Given the interface:
interface GenericInterface<T> {
Class<T> getGenericType();
}
and the following implementation "skeletons":
class GenericInterfaceImpl<T> implements GenericInterface<T> { /* impl */ }
class TypedInterfaceImpl implements GenericInterface<String> { /* impl */ }
define an implementation for getGenericType
in a manner that it would pass the following assertions:
assertEquals(new GenericInterfaceImpl<String>().getGenericType(), String.class, "Type should resolve to String.class");
assertEquals(new TypedInterfaceImpl().getGenericType(), String.class, "Type should resolve to String.class");
I'm perfectly aware of a good implementation that solves this problem on the TypedInterfaceImpl
"scenario". The following code passes the assertion for the second case:
@Override
@SuppressWarnings("unchecked")
Class<T> getGenericType() {
Type t = this.getClass().getGenericInterfaces()[0];
ParameterizedType pt = (ParameterizedType) t;
return (Class<T>) pt.getActualTypeArguments()[0];
}
But I can't find a way to get the same result if I'm working with the GenericInterfaceImpl
version of this problem.

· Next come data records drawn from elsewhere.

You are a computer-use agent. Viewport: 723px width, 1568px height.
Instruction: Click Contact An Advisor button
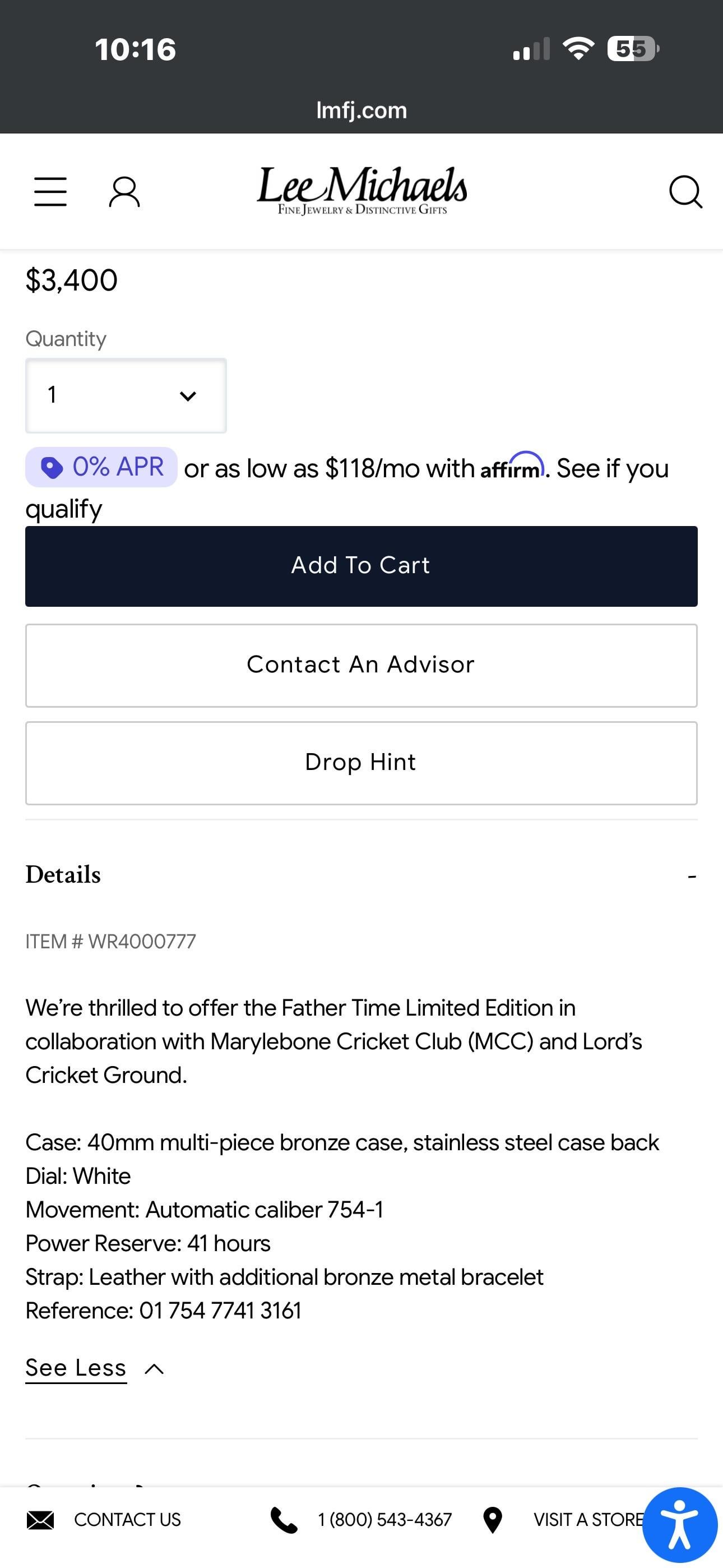click(x=362, y=665)
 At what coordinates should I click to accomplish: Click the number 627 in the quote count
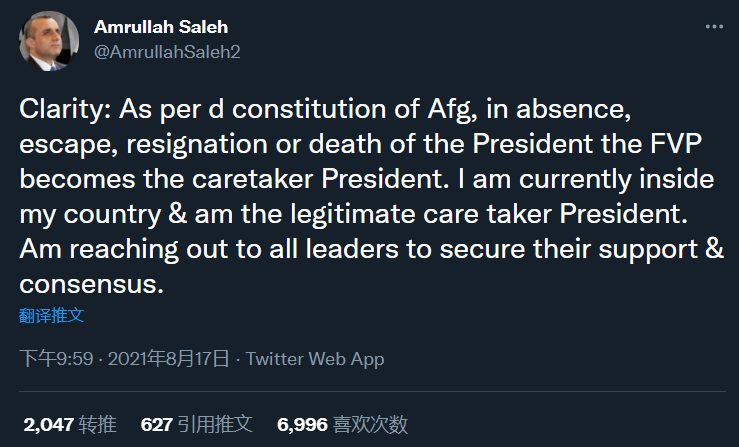[x=157, y=424]
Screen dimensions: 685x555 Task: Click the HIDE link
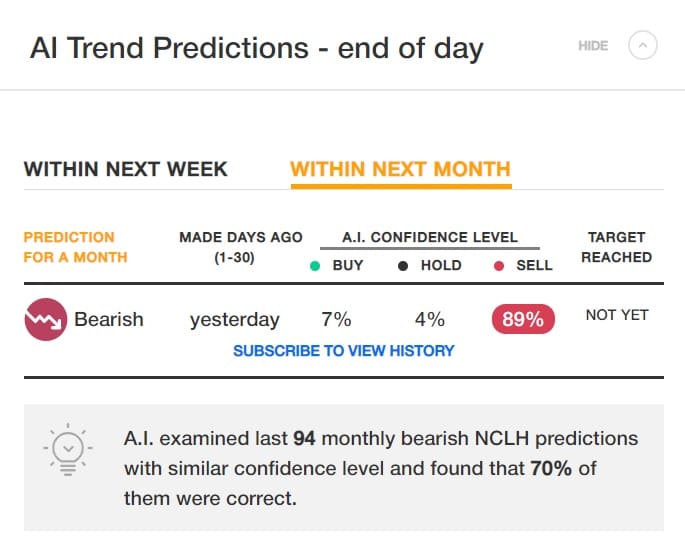(x=593, y=46)
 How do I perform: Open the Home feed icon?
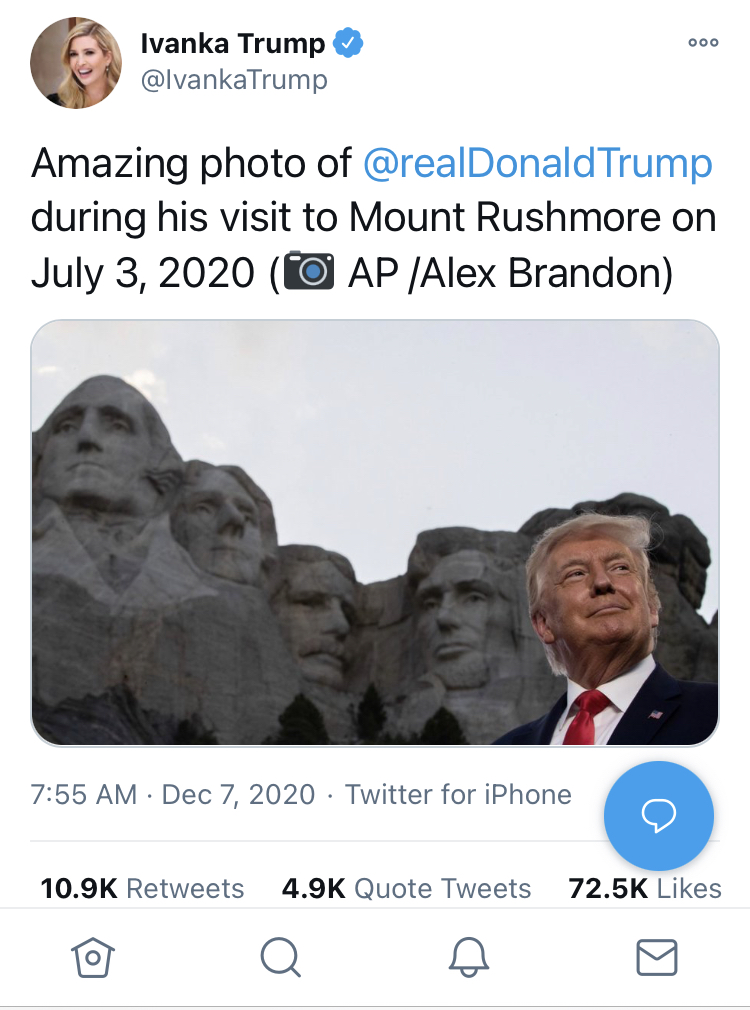[x=91, y=957]
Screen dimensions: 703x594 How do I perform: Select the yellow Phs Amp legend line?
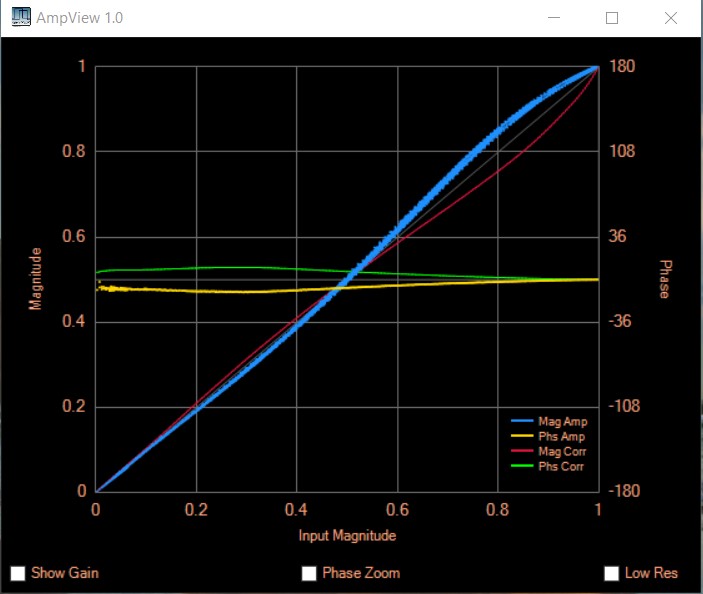click(523, 437)
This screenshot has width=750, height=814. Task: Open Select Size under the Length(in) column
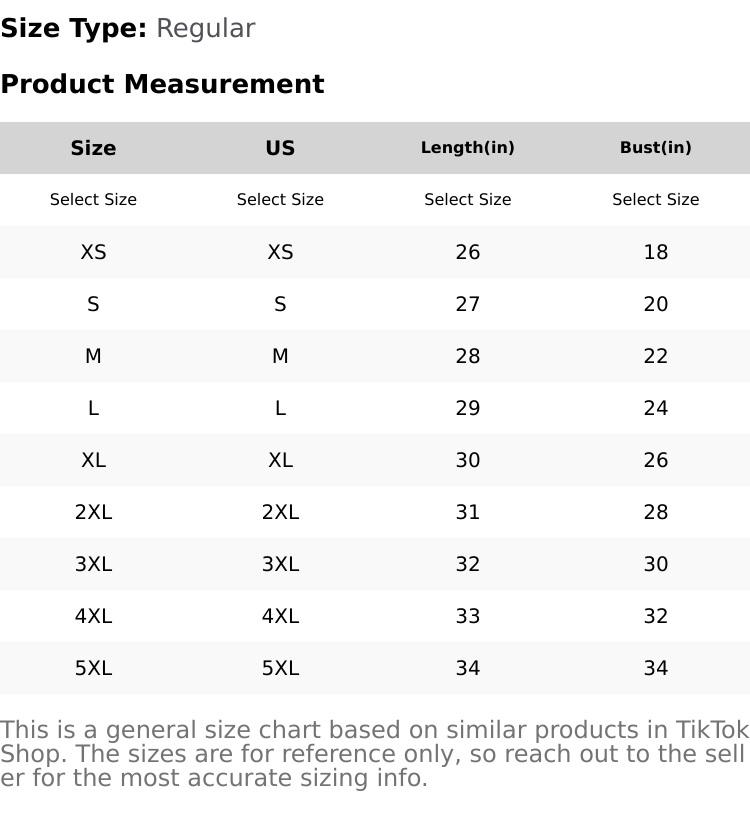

When using the above implementation with GenericInterfaceImpl
, the "type argument" resolves to a sun.reflect.generics.reflectiveObjects.TypeVariableImpl
instead of java.lang.String
like it does when handling TypedInterfaceImpl
.
The Javadocs for getGenericInterfaces
explicitly states that it will not resolve type parameters if it's not defined in the source code (for reference: https://docs.oracle.com/javase/8/docs/api/java/lang/Class.html#getGenericInterfaces-- I'm using Java 11 in my particular case but it's the same nonetheless), so by definition, I understand that this particular method can't solve this problem.
Is there a way to solve this problem at all or is this a "core limitation" of the Java language?